Last week Google announced some new algorithms are being implemented for the creation of panoramas used in Google Street View to stitch together images that are better at minimizing some of the artifacts currently visible in Street View. Google says the existing problems that users can spot are the result of things like mis-calibration of the cameras used on their Street View cameras (a rig called a rosette), timing differences between adjacent cameras and parallax.
Google explains they use two steps to produce new, smoother images that don't suffer from the overlap visible in current images. The first is a new “Optical Flow” algorithm applied to pairs of images that overlap. This involves some downsampling of images and then getting the images into alignment with each other. The second step is “Global Optimization” in which Google creates a “spline-based flow field” so that only the portions of overlapping images that need to be brought into alignment are affected without messing up the rest of an image. Google notes this is necessary because the overlapping portions of adjacent images are frequently only a small portion of the larger images.
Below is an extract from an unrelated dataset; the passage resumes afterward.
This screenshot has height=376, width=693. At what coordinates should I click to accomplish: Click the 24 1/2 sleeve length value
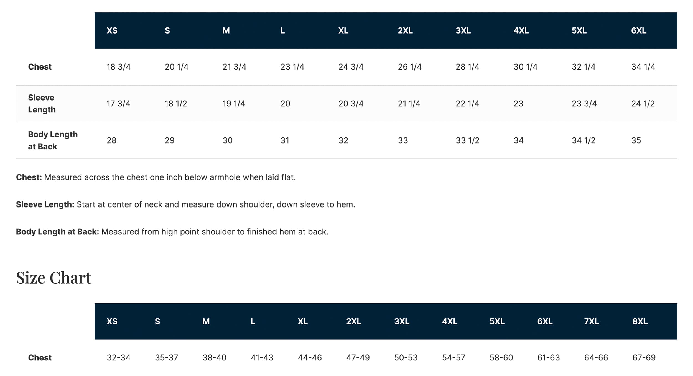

Google notes that their work is similar to previous work in the field, noting solutions developed by Shum and Szeliski to “deghost” panoramas. However, Google says they have implemented their own original solutions to do things like use “dense, smooth correspondences” and they use a nonlinear optimization. Google hopes the result is a smoother, better-looking panorama that does not include new visual artifacts that are introduced by the new algorithm.

Google notes that the new algorithms and related code has been added to the Street View pipeline. Not only is this technology being used for new Street View images being captures, Google is also letting the routine go through and work on restitching existing images for panoramas.

source: Google